Uluslararası meselelerin kamu ve özel medya kuruluşları tarafından ele alınışı, hem içerik hem de haberin verildiği perspektif açısından tek tip ve taraflı bir yaklaşımı gözler önüne seriyor.
İsviçre ana akım medyası dış meselelerle ilgili haberleri çoğunlukla dünyanın zengin emperyalist ülkelerinin bulunduğu “Kuzey ülkeleri” olarak adlandırılan ülkelerde (ABD, Kanada, Batı Avrupa, Avustralya ve Japonya gibi ülkeler) faaliyet gösteren üç haber ajansından alıyor: ABD merkezli Associated Press (AP), Kanada merkezli Reuters ve Fransız Agence France Press (AFP). İsviçre Medya kuruluşlarının Atlantik ötesi iletişim ağlarına dahil olması ve bu ağlar tarafından desteklenmesi, ABD dış politikasının çıkarlarına hizmet eden yayıncılığı daha da olanaklı hale getiriyor.
MEDYADA BÜYÜK TEKELLEŞME
Tüm ana akım medyada genellikle tek tip haber yapılmasının bir nedeni de medya sektöründeki tekelleşmenin daha da merkezi bir konuma yerleşmesiyle ilgili. Kontrol ise 4 büyük medya tekeli tarafından sağlanıyor.: Ringier (Blick, Handelszeitung, L’Illustré dahil), CH Media (Aargauer Zeitung, Solothurner Zeitung, Schweiz am Wochenende, Tele Zürich, Watson dahil), NZZ Mediengruppe ve TX Group (Tages-Anzeiger, 20 Minuten, Schweizer Familie, Der Bund, Tribune de Genève, Der Landbote dahil). Bunların yanı sıra kanton ve bölgelerde çıkan yerel gazeteler de var. Geleneksel gazetecilikten giderek daha az, dijital pazarlardan ve platformlardan ise giderek daha fazla para kazanıyorlar. Bu platformların devasa boyutlara ulaşmasıyla birlikte, reklam paraları giderek gazete, radyo ve televizyonlardan çekilmekte ve hedef odaklı reklamların kullanıcılara göre özelleştirilebildiği çevrimiçi platformlara yatırılıyor.
Azalan kaynaklar karşısında geleneksel medya, kopyala-yapıştır gazeteciliğine, yani dış kuruluşlar tarafından hazırlanan ve kullanıma sunulan içeriğe giderek daha fazla başvurmakta ve güven duymaktadır. Buna, şirketlerin ve hükümetlerin basın bültenlerinin ve haber ajanslarının içerikleri de dahildir.

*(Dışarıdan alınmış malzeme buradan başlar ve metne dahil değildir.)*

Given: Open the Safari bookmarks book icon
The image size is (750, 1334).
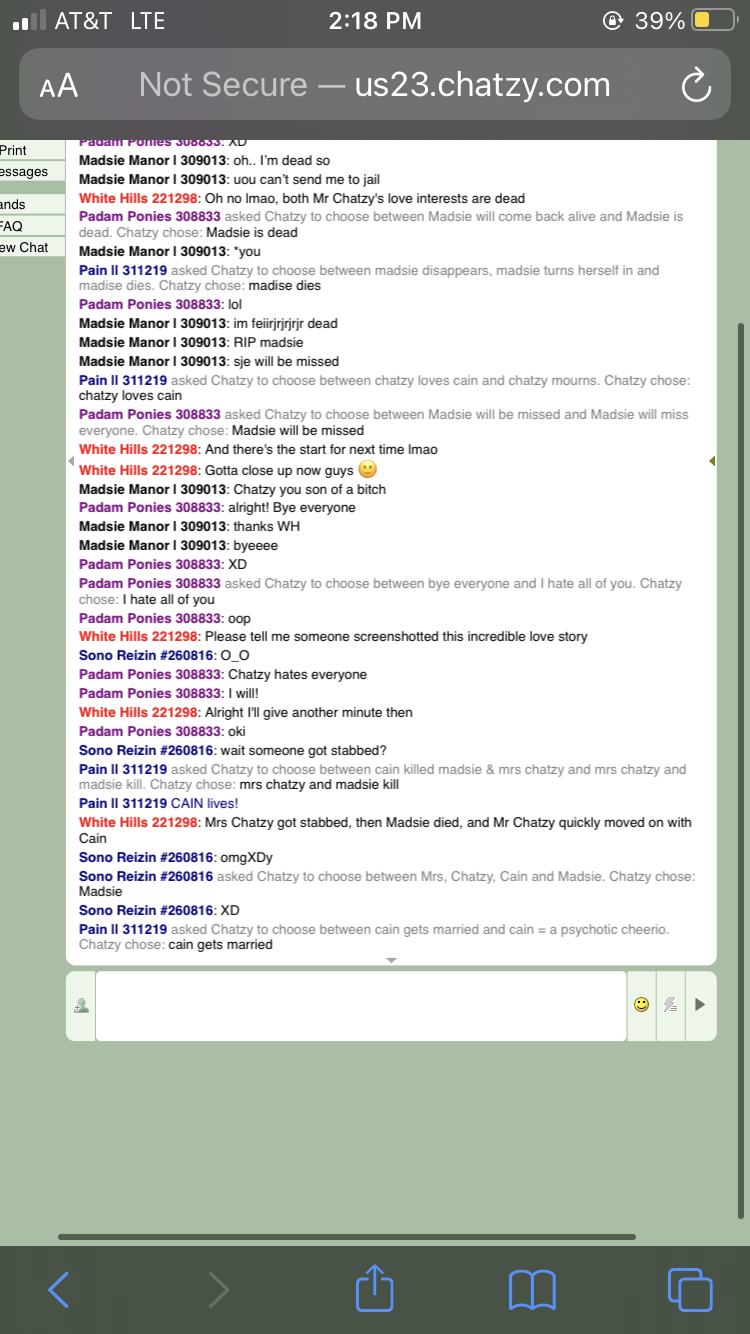Looking at the screenshot, I should [x=532, y=1290].
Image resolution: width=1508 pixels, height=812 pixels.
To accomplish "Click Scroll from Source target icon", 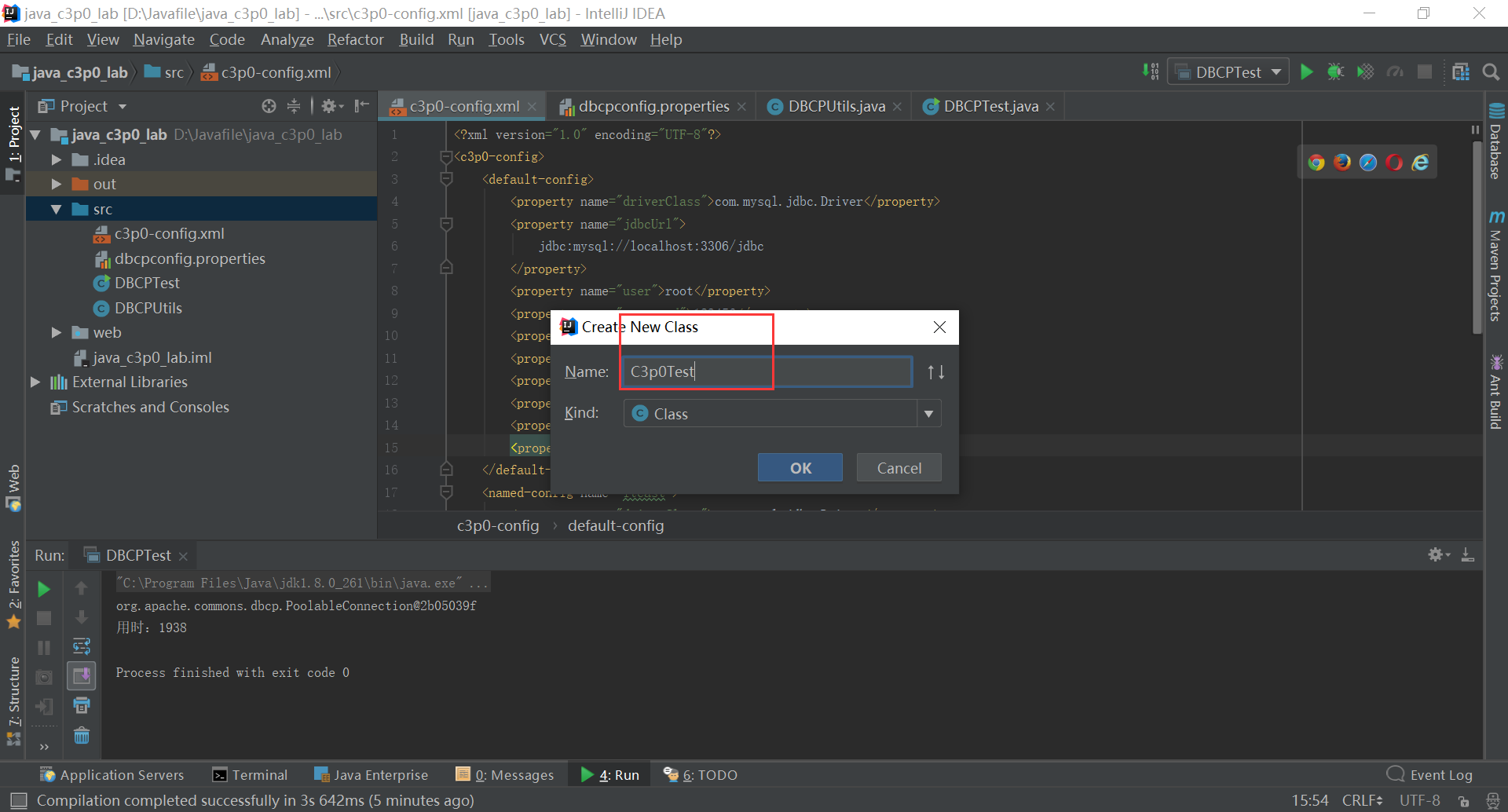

ULUSLARARASI HABER AJANSLARI
AP, Reuters ve AFP tarafından üretilen bu haberler dünyanın dört bir yanındaki çevrimiçi, yazılı ve görsel medya tarafından alınıyor ve genellikle incelenmeden yeniden yayınlanıyor. 1894 yılında kurulan İsviçre haber ajansı SDA-Keystone, 2020 yılında Almanca dış haber servisini Alman basın ajansı dpa’ya devretti; dpa da ABD’li AP’nin Almanya’daki tek dağıtım ortağı durumunda.
BASIN ÖZGÜRLÜĞÜ YOK
Dünyanın emperyalist kuzey ülkelerinin dış politikalarını ilgilendiren konular söz konusu olduğunda, ana akım medyadaki basın emekçileri genellikle katı kurallara tabi tutulmaktadır. Örneğin ARD, 18 Ekim 2023 tarihinde Gazze hakkında haber yapmak için 44 sayfalık bir iç tüzük yayınlamış ve bu tüzükte çatışma ve ilgili aktörler hakkında tam olarak nasıl yazılacağı kurallara bağlanmıştır. Alman yayınevi Axel Springer Verlag’ın kurumsal tüzüğü aynı zamanda medya emekçilerinin haber yaparken uymaları gereken kuralları da belirlemiştir. Bunlar arasında birleşik bir Avrupa’yı savunmak, İsrail devletinin var olma hakkını desteklemek ve ABD ile Avrupa arasındaki transatlantik ittifakını savunmak yer almaktadır. Ocak 2024’te New York Times, Washington Post ve Los Angeles Times’ın 7 Ekim – 24 Kasım 2023 tarihleri arasında Gazze’deki savaşla ilgili haberleri üzerine bir araştırma yayınlanmıştır. Bu araştırma, “katliam” ve “korkunç” gibi terimlerin neredeyse sadece Filistinliler tarafından öldürülen İsrailli sivillerle ilgili olarak kullanıldığını, ancak İsrail saldırıları sonucu ölen Filistinliler için neredeyse hiç kullanılmadığını göstermektedir.
ATLANTİK ÖTESİ İŞBİRLİĞİ
Ana akım medya, Dünya’nın emperyalist Kuzey ülkelerinin çıkarlarını savunan ABD ve Batı Avrupa devlet kurumları, düşünce kuruluşları ve şirketlerle yakın bağlara sahiptir. Bunlardan biri de Bilderberg Grubu’dur. Yılda bir kez Kuzey Amerika ve Avrupa devlet başkanları, üst düzey askeri yetkililer, NATO temsilcileri, enerji ve ilaç şirketleri, bankalar ve yatırımcıların yanı sıra üniversitelerden ve medyadan temsilcileri bir araya getirmektedir.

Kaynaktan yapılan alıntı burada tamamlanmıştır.